- Autor
- Marcelo Leandro dos Santos
- Revista
- Revista Dialectus
- Edição
- 33 / 33
- Ano
- 2024
- DOI
- 10.30611/33n33id94071
- Páginas
- 534-549
- Idioma
- pt
O objetivo deste estudo é analisar a obra de Primo Levi como expressão inaugural da literatura de testemunho. Como metodologia, caracteriza a decisão de escrever o relato da vivência em Auschwitz como categoria singular da literatura, na medida em que o escrito se compromete com a profundidade da ética, entendida originalmente como campo do saber filosófico.

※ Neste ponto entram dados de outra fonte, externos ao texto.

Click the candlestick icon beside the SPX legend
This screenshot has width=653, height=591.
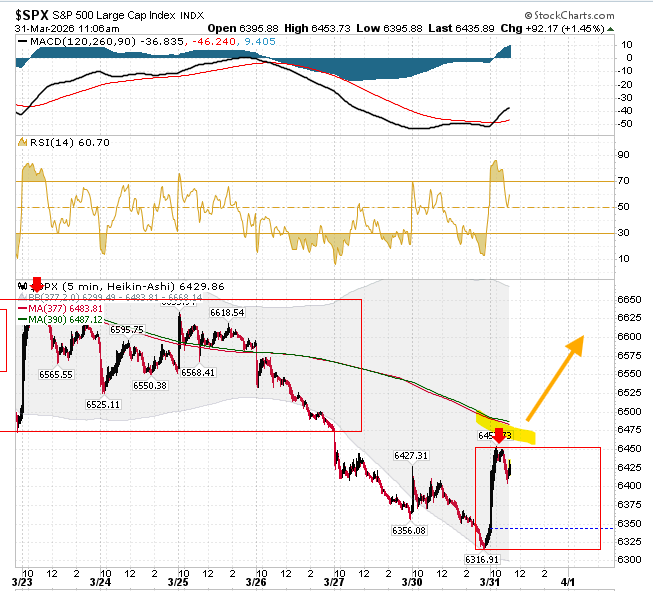(x=22, y=287)
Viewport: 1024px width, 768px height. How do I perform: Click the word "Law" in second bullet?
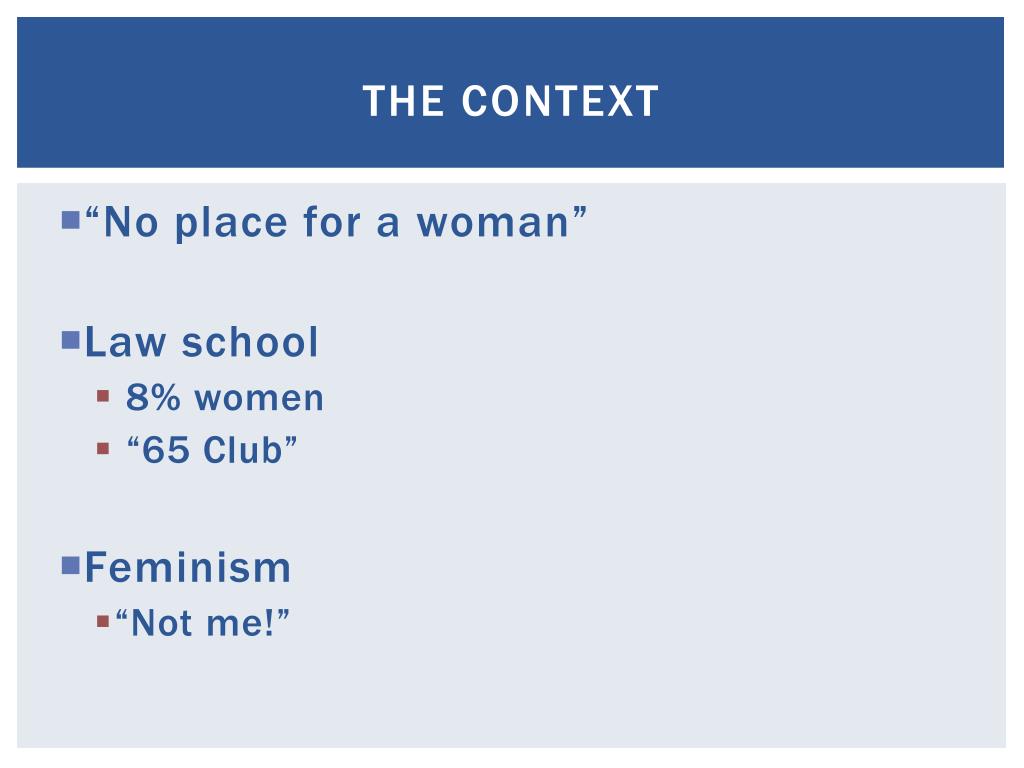(125, 342)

Assim, que Auschwitz tenha existido e que tenha havido sobreviventes que decidiram escrever se torna uma questão central como crítica à violência. Solitariamente, a filosofia não seria capaz de produzir uma tal crítica. Este tópico é elucidado como pano de fundo pela abordagem adorniana do não-idêntico, dada a particularidade da literatura de testemunho. A partir disso, têm-se como resultado deste estudo que um escrito não conceitual expõe em primeira mão dinâmicas do pensamento que serão estudadas postumamente pela Filosofia. Portanto, a conclusão deste estudo indica que a Literatura se relaciona como outro da Filosofia.